3.2 OFFICERS. The Officers of NBC, immediately prior to the Effective
Time shall be, from and after the Effective Time, the Officers of the Surviving
Corporation until their respective successors have been duly elected or
appointed and qualified or until their earlier death, resignation or removal in
accordance with the Surviving Corporation's Articles of Incorporation and By-
Laws.
ARTICLE IV
DISSENTING SHAREHOLDERS
(A) Each First National common share issued and outstanding immediately
prior to the Effective Time, other than First National common shares the holders
of which have validly demanded Dissenter's Right pursuant to (S)79-4-13.01, and
shall not have effectively withdrawn or lost such right to dissent ("First
National Dissenting Shares"), shall be exchanged for NBC Converted Shares as
provided in this Merger Agreement.
(B) Each issued and outstanding First National Dissenting Share shall not
automatically be converted into or represent a right to receive the NBC common
shares and payment for any fractional shares hereunder, but the holder thereof
shall be entitled only to such rights as are granted by (S)79-4-13.01 of the
MBCA. First National shall give NBC prompt written notice upon receipt by First
National of any written demands for Dissenter's Rights, withdrawal of demands
for Dissenter's Rights, and any other instrument served pursuant to (S)79-4-
13.01 (any shareholder duly making such demand being hereinafter called a
"Dissenting Shareholder"). First National shall not, except with the prior
written consent of NBC, voluntarily make any payment with respect to, or settle
or offer to settle, any such demands. Each Dissenting Shareholder who becomes
entitled, pursuant to provisions of (S)79-4-13.01, to payment for his or her
First National Dissenting Shares, shall receive
6
payment of the estimated fair value of each common share of First National from
NBC and such First National shares shall be cancelled; and
(C) If any holder of First National common shares who demands Dissenter's
Rights under (S)79-4-13.01 shall effectively withdraw or lose (through failure
to perfect or otherwise as required by law) his or her Dissenter's Right, each
such First National common share shall be converted to common shares of NBC at
the conversion rate set out in Section 1.3 hereof.
ARTICLE V
REPRESENTATION AND WARRANTIES OF FIRST NATIONAL
First National hereby makes the following representations and warranties to
NBC. Such representations and warranties shall not survive the closing of the
transactions contemplated by this Merger Agreement.
5.1 ORGANIZATION, CORPORATE POWER AND QUALIFICATION. First National and
its subsidiaries are validly existing and in good standing with all applicable
authorities and are duly qualified to do business in each jurisdiction in which
such corporation conducts business. First National has the requisite power and
authority to enter into and carry out the transactions contemplated by this
Merger Agreement, subject to obtaining approval by its shareholders as provided
herein.

* [Stated exercise] According to the merger agreement excerpt, who will be the Officers of the Surviving Corporation from and after the Effective Time? Nothing in the data is required.

* [Raw records]
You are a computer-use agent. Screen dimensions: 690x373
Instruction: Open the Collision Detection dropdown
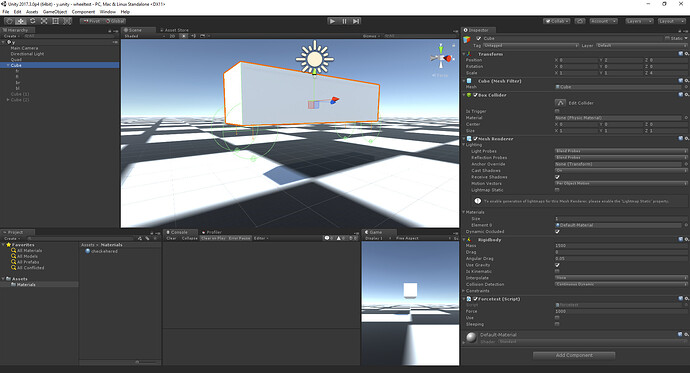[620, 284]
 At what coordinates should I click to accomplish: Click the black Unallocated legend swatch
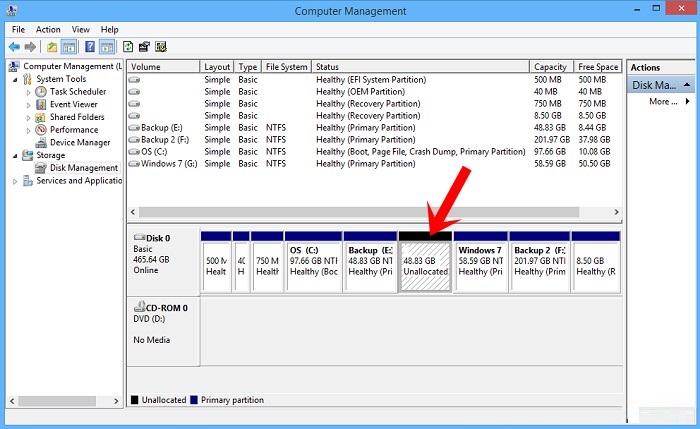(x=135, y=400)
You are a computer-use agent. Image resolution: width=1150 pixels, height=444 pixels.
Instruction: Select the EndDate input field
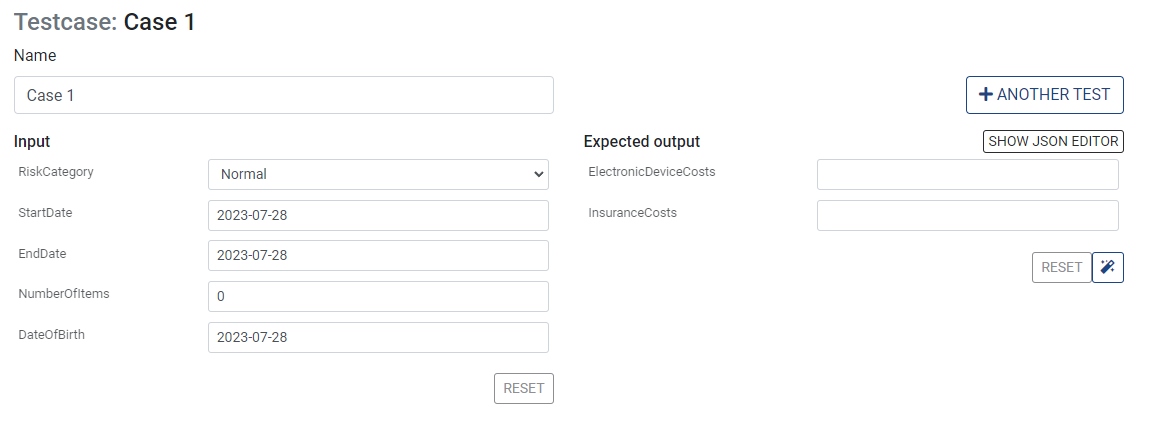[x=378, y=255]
--
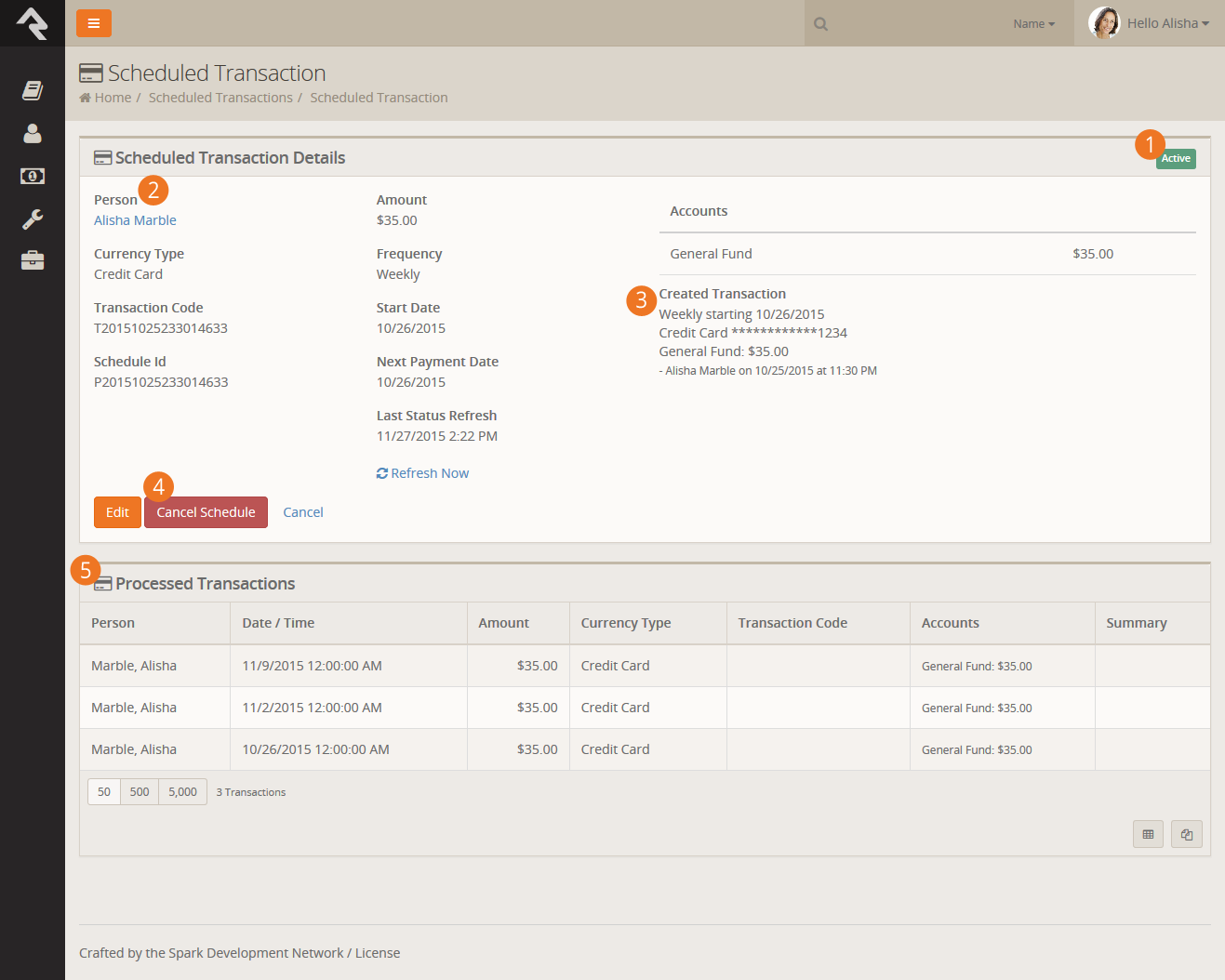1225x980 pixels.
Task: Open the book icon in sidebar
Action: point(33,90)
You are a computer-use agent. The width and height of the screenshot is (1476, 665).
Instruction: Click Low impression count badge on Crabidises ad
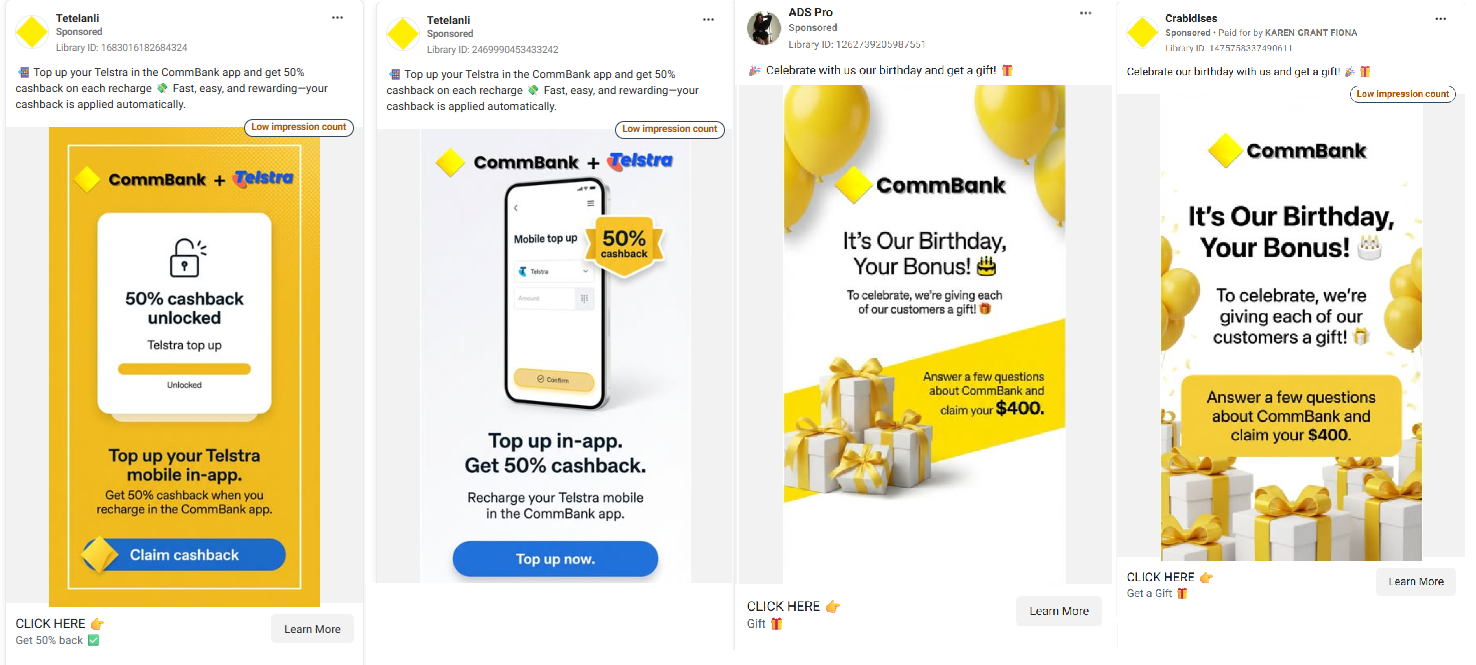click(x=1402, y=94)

* [Task answer] The Officers of NBC immediately prior to the Effective Time.